Néanmoins, durant la saison estivale, les producteurs doivent faire face à une chute de la demande. « Les champignons se vendent très bien en automne et en hiver mais sont moins prisés durant l’été. C’est pourquoi nous avons décidé de développer des micropousses de moutarde, tournesol…

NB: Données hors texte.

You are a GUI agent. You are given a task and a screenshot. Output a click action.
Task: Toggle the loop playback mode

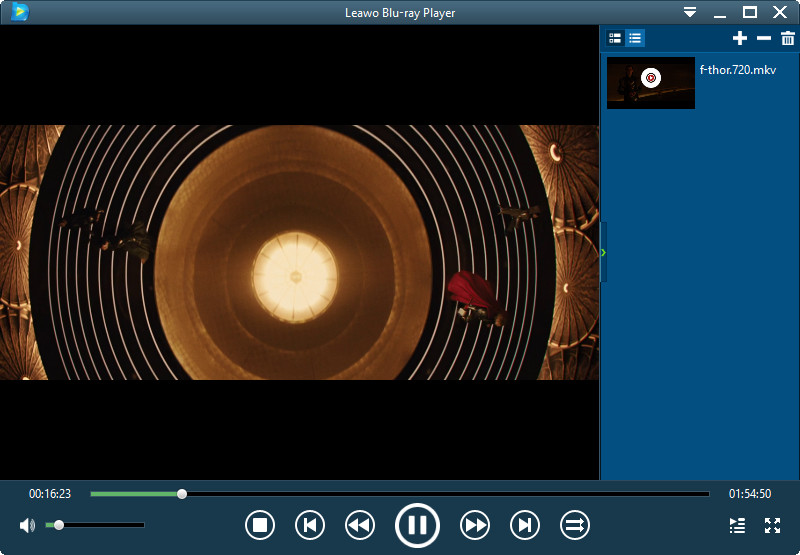(575, 524)
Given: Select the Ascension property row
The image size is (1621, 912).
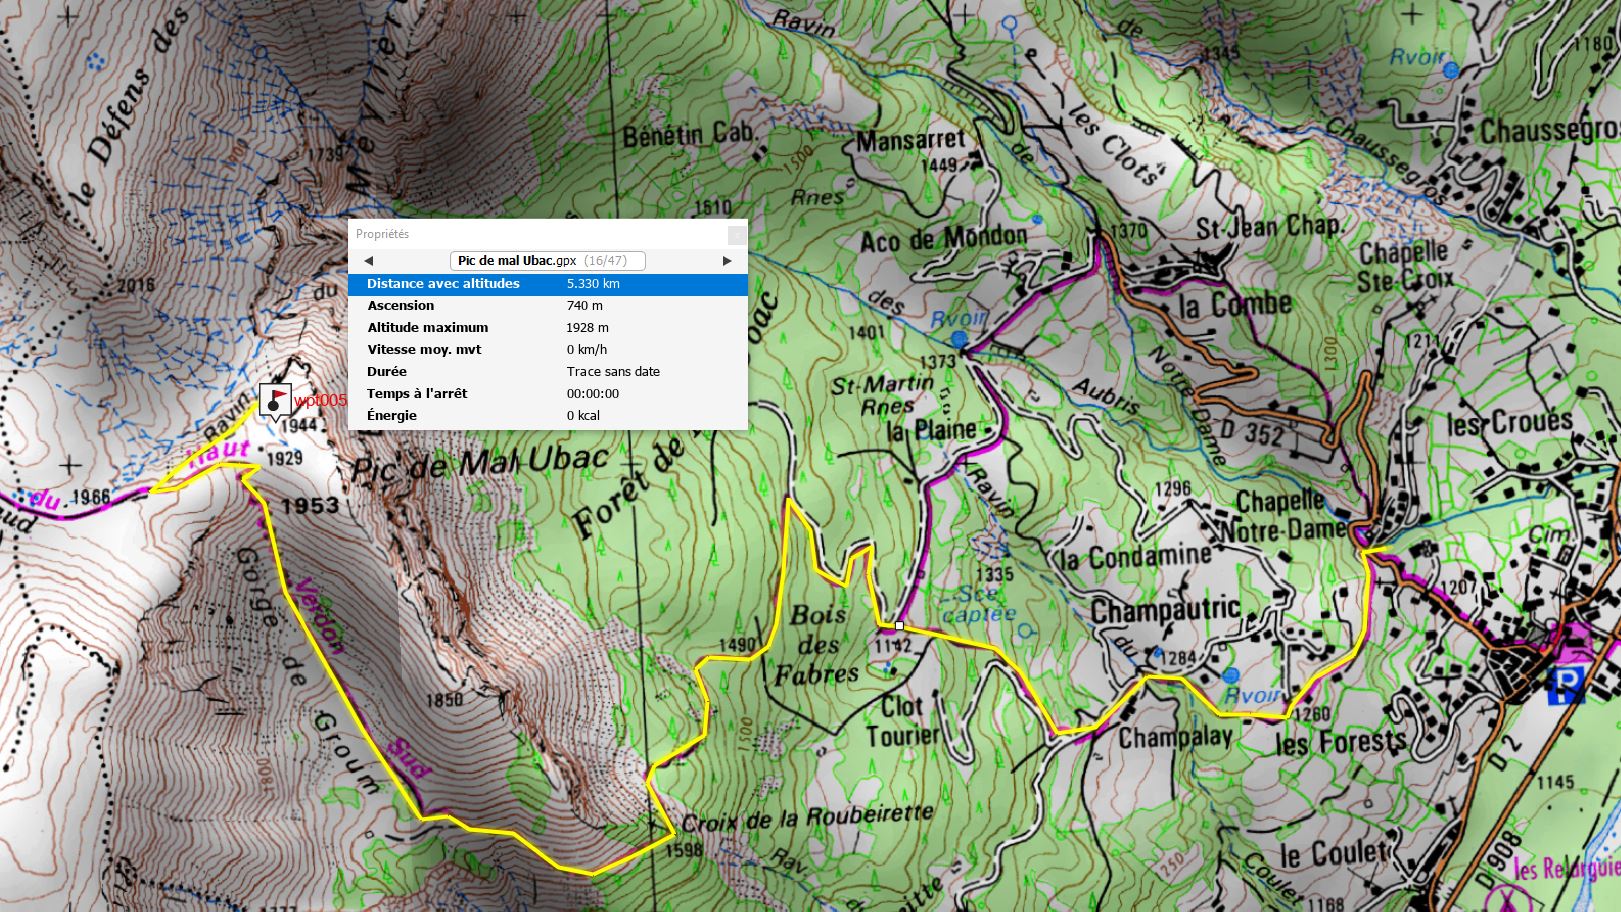Looking at the screenshot, I should (547, 306).
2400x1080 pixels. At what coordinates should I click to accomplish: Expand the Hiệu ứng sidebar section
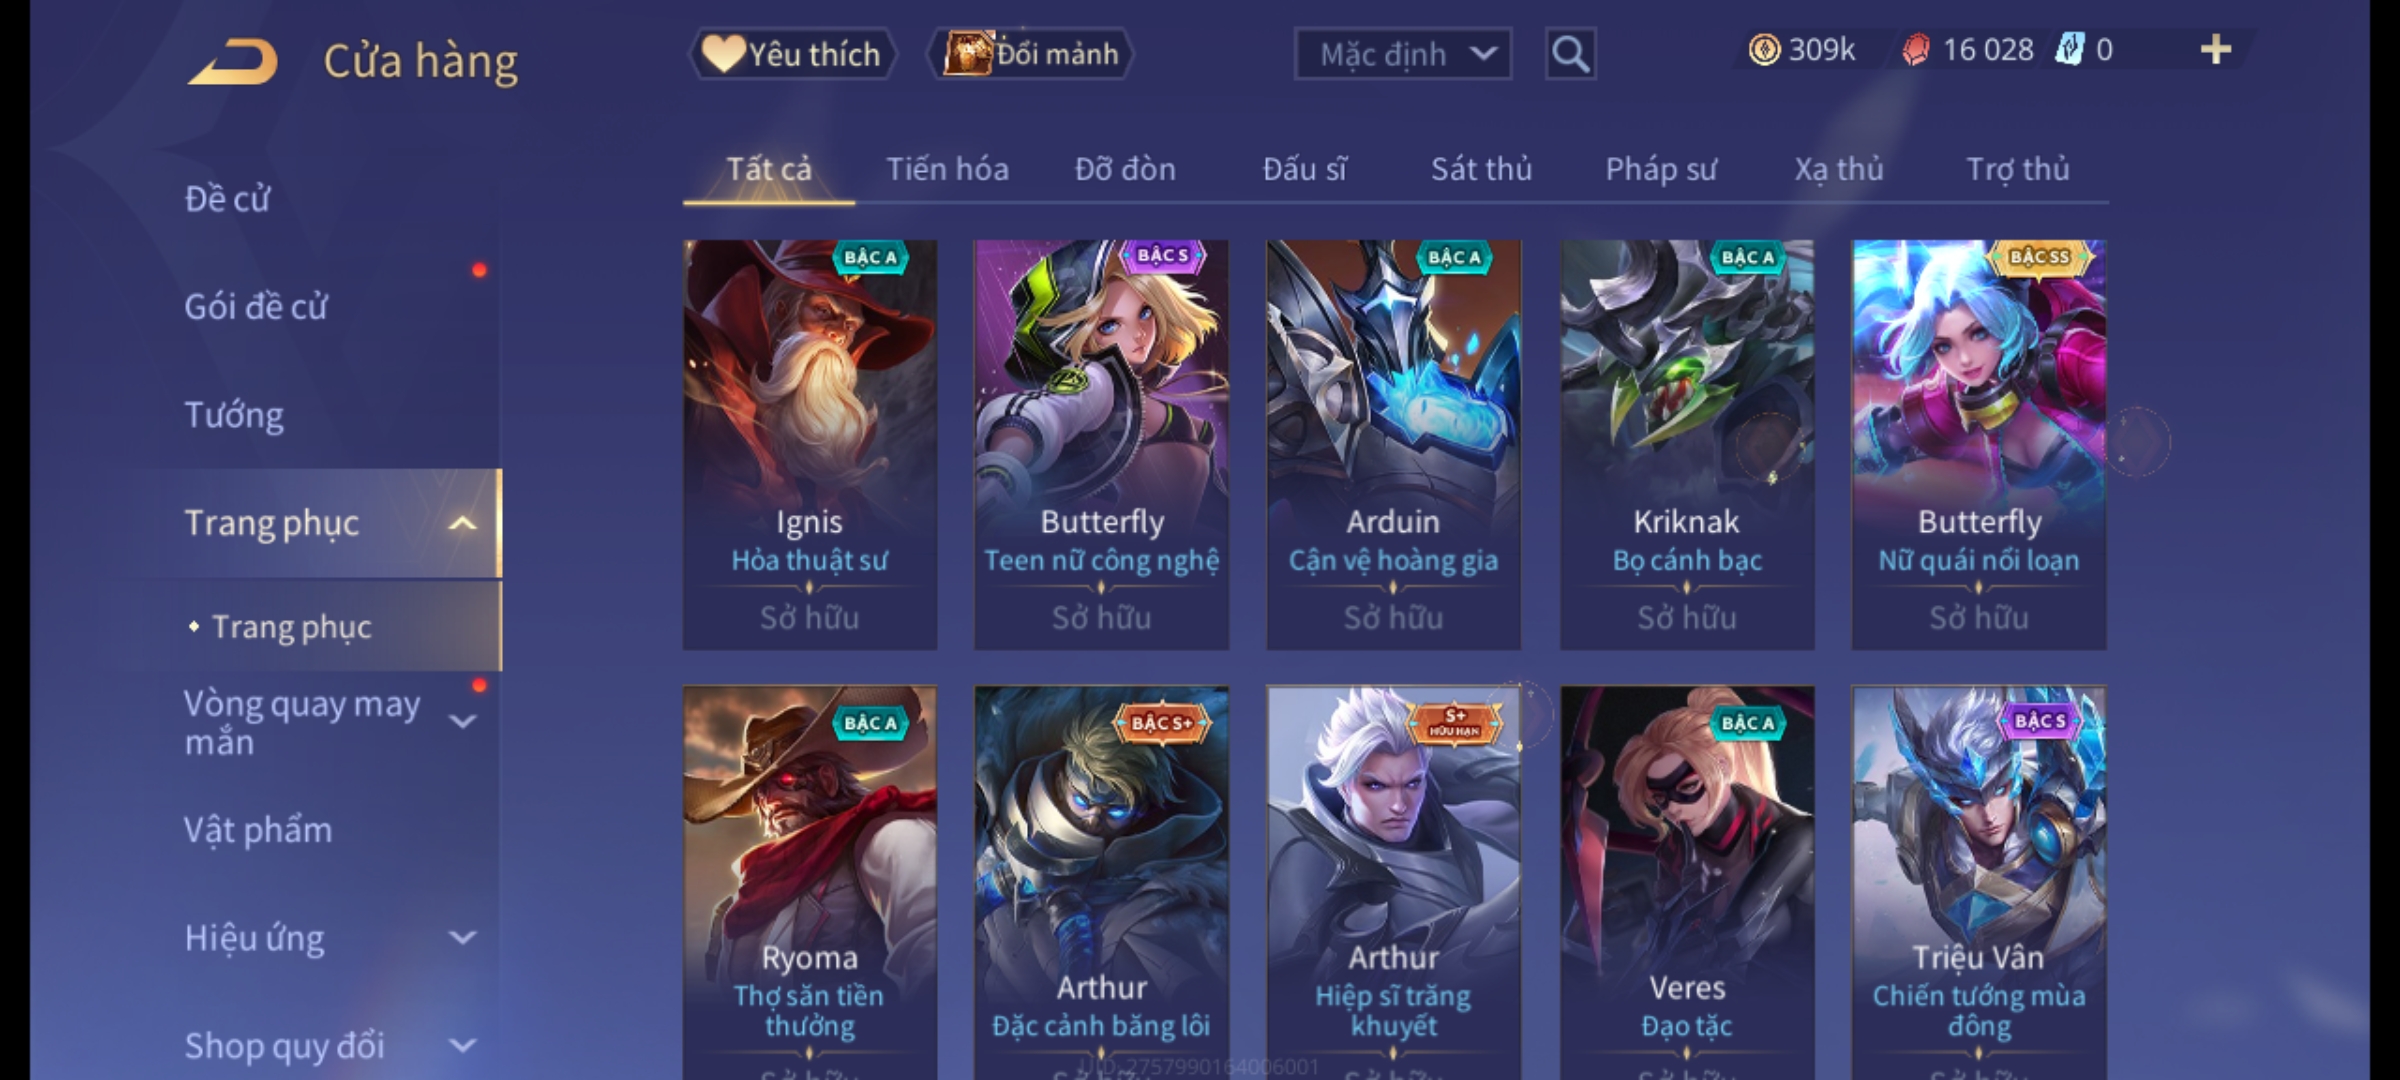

L’environnement leur convient très bien puisque les champignons leur fournissent la chaleur et le CO2 dont elles ont besoin », explique-t-il encore.

De la pasteurisation

à la récolte

En pratique, la drèche (70 % du mélange) et la sciure de bois (30 % du mélange) sont pasteurisées pendant deux heures afin d’en éliminer tous contaminants. Après refroidissement, le mycélium est inoculé et l’ensemble est conditionné en sacs de 3 kg hermétiquement fermés pour empêcher toute contamination. Les sachets sont ensuite placés en salle d’incubation, à 22ºC, pendant environ 3 mois.

Après ce laps de temps, les sachets sont ouverts et placés dans un environnement à près de 90 % d’humidité (15ºC). En l’espace d’une semaine, les champignons sont prêts à être récoltés. « Pour 1kg de substrat nous récoltons en moyenne 180 gr de champignons. Ceux-ci sont ensuite vendus autour de 12 euros du kilo, 15 euros pour le maitake, à des magasins bruxellois bio que nous livrons à vélo et aux grossistes bios classiques », dit Thibault. « Locale et biologique restent deux lignes directrices du projet, d’abord parce qu’on est convaincu des bienfaits du bio, mais aussi pour la plus-value que cela nous apporte », concluent les entrepreneurs.